What to produce:
From the line with "The height and width of the screenshot is (899, 1200)." to the last line of the data below, repeat every line exactly and add nothing.

Collected data:
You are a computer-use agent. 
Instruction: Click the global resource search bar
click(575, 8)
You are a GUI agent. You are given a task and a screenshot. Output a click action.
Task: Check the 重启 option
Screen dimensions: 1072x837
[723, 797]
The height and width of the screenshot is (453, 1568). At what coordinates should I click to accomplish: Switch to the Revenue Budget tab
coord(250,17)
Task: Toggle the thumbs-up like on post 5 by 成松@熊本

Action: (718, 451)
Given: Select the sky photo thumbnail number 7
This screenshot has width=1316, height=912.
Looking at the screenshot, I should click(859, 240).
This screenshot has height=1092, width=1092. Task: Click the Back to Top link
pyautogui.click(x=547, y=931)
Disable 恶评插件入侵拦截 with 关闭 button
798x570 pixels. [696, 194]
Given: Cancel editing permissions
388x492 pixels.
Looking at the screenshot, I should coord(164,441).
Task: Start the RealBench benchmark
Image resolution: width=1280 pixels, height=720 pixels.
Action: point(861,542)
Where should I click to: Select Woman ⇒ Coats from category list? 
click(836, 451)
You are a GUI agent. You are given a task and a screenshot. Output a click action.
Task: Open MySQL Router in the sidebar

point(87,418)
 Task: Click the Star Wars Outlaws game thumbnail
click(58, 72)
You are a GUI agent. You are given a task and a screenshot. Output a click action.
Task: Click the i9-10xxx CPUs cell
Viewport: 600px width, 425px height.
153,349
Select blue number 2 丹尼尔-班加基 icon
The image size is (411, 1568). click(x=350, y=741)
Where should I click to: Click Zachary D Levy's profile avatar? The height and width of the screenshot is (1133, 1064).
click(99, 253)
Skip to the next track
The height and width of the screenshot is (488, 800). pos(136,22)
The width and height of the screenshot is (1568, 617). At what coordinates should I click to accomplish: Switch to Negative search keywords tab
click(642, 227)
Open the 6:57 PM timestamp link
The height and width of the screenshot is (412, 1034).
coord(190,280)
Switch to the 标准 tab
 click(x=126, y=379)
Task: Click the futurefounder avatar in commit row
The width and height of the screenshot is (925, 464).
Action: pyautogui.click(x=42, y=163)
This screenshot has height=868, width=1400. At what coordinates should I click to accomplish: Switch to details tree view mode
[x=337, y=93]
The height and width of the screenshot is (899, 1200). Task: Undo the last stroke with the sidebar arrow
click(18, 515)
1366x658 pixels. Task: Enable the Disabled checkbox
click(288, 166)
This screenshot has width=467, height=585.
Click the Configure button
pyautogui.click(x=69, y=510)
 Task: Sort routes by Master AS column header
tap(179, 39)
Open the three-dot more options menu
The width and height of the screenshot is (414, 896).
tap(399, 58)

Task answer:
The height and width of the screenshot is (899, 1200). Task: Undo the last stroke with the sidebar arrow
click(18, 515)
1366x658 pixels. Task: Enable the Disabled checkbox
click(288, 166)
This screenshot has width=467, height=585.
Click the Configure button
pyautogui.click(x=69, y=510)
 Task: Sort routes by Master AS column header
tap(179, 39)
Open the three-dot more options menu
The width and height of the screenshot is (414, 896).
tap(399, 58)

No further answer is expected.